MEMPHIS, Tenn. — It's a phrase frequently tossed about, black on black crime, so we asked everyday people what they think about the term.
"It's constantly all you see on the news like they push it forward so that's all you focus on,” said Dquinton Patterson. “So it kind of has a negative undertone because of what they constantly portray of us."
Patricia Lockhart, a Shelby County School teacher. says the phrase "black on black crime' is just a rebuttal used by those not equipped with facts.
“The term black on black crime is really loaded because it infers that black people are the only race that have crime with each other,” said Lockhart.

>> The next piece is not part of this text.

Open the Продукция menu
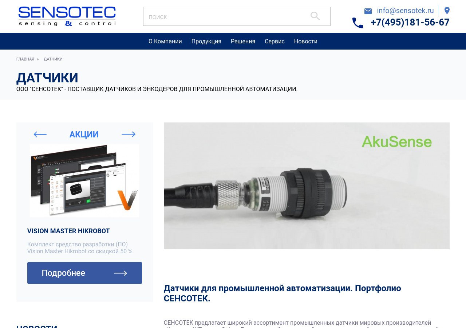The width and height of the screenshot is (466, 328). point(206,41)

Lockhart says facts will show blacks rob blacks. Latinos rob latinos. Asians rob asians. Whites rob whites, and on and on. But we only hear about one, making it seem as if the black community itself is not concerned about crime and she says they are deflecting from the real issue of why people are protesting police brutality against blacks.
"Those people who say 'well why should we worry about what the cops are doing to the African-Americans because the african-americans are killing themselves?’ I think that that's their best argument,” said Lockhart.
Lockhart’s close friend Catherine Akridge believes focusing on the term diminishes the crime while disproportionately fixating on race.
“You have a victim you have a perpetrator or whatever,” said Akridge. “These people have lives and families. That's what we need to know about not what color they are."
Jasmine Croswell who is originally from Chicago says the term brings up anger.
“It’s not a real thing,” said Croswel. “Usually when people bring up black on black crime it's to dismiss the fact that we're still being oppressed and still being killed."
Memphians shared that the term 'black on black crime' should be tossed aside and instead the focus be on why crime is happening in the first place.